### EXERCISE
Only lines holding the word "every" are needed; copy each of them from the material.

### INFORMATION SUPPLIED
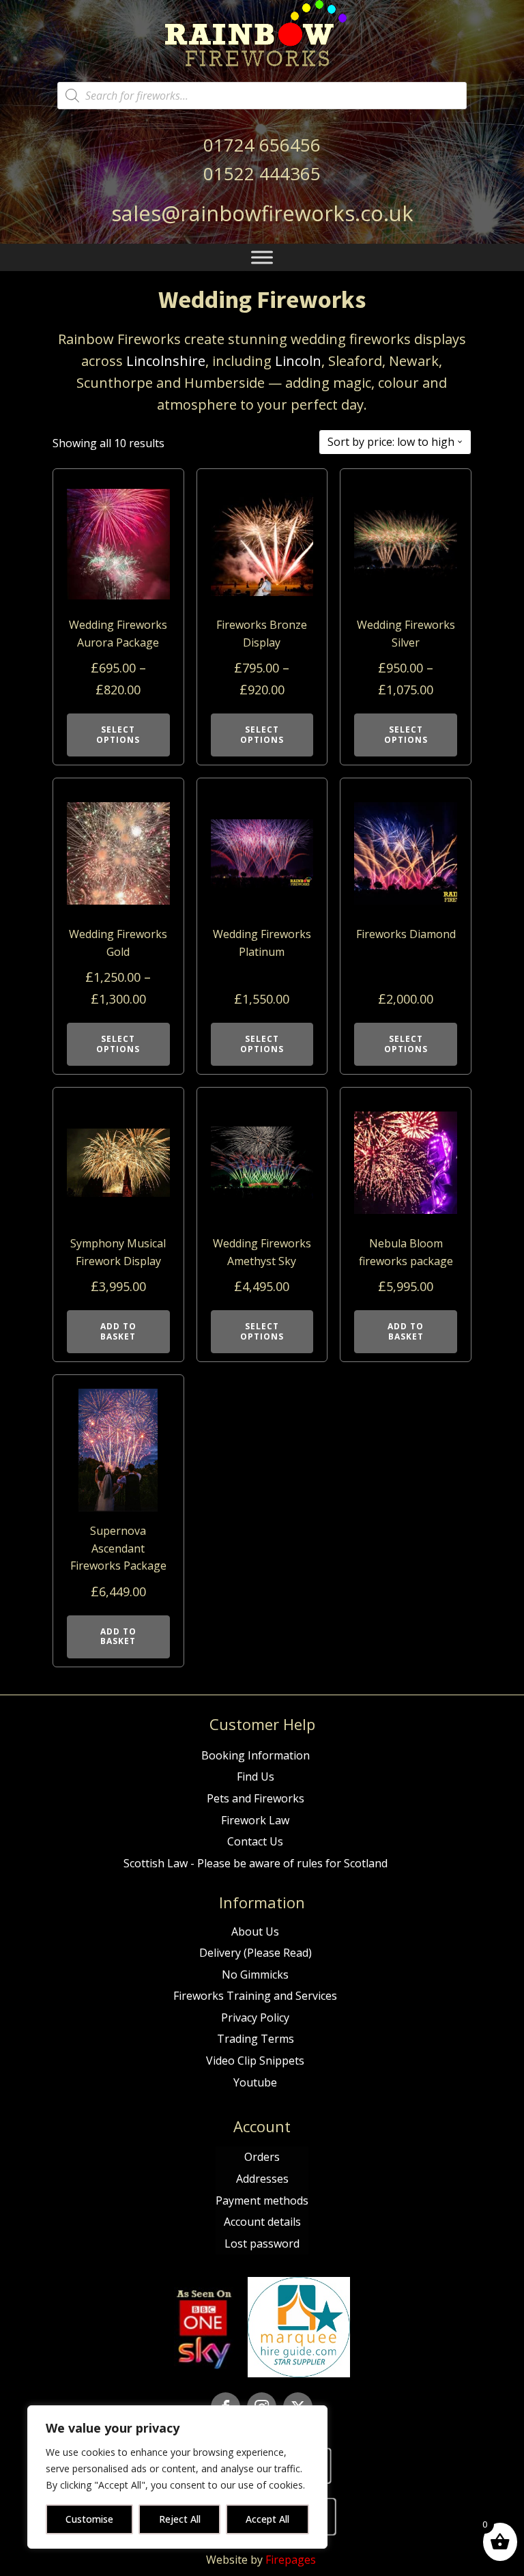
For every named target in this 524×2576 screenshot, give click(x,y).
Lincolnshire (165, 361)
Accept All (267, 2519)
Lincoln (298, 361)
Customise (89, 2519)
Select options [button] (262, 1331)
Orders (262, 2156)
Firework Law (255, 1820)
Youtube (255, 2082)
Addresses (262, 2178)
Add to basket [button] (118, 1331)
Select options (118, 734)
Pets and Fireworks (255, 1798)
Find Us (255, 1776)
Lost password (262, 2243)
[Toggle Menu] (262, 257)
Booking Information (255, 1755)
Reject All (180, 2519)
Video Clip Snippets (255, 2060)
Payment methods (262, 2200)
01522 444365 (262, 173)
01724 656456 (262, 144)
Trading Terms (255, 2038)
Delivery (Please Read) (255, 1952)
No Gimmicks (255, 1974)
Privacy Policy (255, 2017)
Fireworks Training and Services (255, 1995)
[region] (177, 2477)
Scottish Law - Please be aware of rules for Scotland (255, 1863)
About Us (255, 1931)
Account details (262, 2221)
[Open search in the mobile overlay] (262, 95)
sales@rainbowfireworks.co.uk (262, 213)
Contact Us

* * *

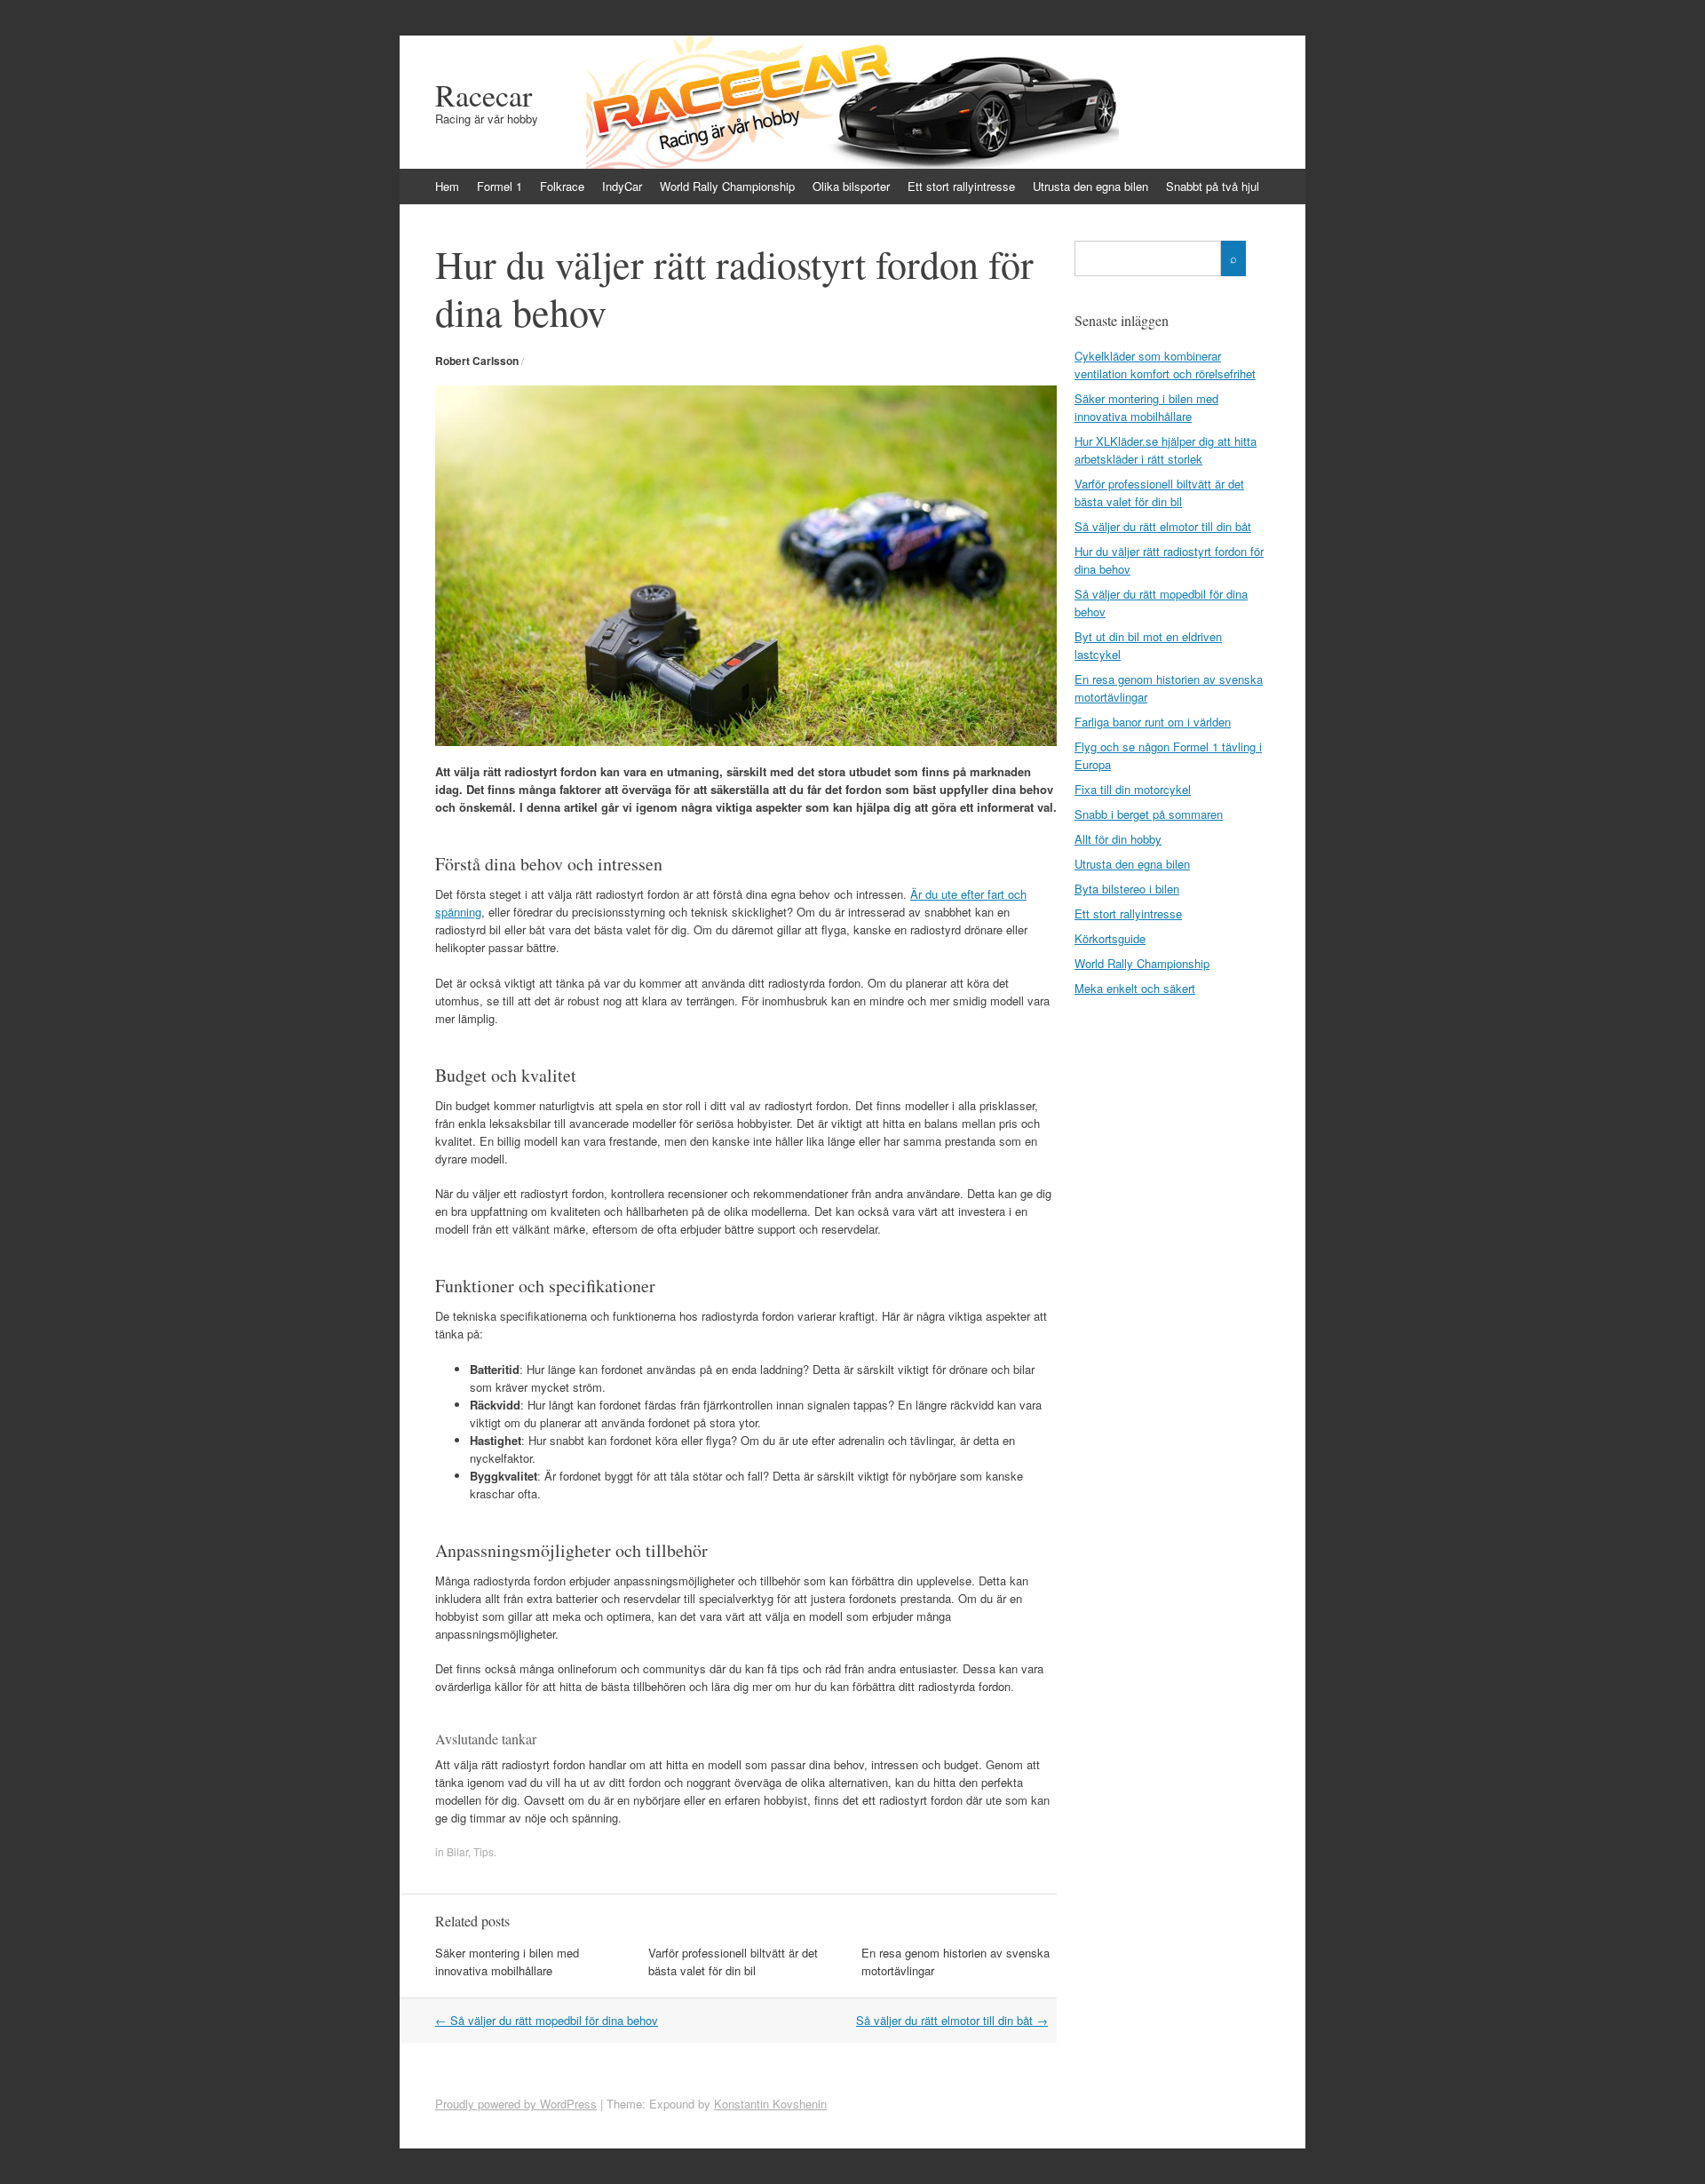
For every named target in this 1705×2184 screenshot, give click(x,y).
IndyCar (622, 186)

==

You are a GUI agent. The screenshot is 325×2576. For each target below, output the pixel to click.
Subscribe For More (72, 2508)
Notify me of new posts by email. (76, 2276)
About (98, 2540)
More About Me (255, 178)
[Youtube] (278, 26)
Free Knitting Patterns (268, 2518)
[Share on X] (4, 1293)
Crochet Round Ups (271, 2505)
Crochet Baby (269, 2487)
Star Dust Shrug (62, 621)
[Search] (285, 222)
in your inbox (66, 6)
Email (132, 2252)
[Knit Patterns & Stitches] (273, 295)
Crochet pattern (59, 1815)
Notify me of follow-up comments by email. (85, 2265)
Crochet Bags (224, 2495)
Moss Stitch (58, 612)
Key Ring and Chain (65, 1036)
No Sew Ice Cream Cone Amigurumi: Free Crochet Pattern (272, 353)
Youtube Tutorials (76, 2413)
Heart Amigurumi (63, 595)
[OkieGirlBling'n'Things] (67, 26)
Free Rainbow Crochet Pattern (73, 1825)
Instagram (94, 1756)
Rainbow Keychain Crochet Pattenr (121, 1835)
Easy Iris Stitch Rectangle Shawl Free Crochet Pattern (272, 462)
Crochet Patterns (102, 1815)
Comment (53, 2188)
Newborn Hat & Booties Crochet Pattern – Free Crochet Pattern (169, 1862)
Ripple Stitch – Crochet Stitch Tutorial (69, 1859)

### RESPONSE TO THE TASK
For every named target in this 524×2576 screenshot, give click(x,y).
For every named target in this 1705×2184 screenshot, give click(x,y).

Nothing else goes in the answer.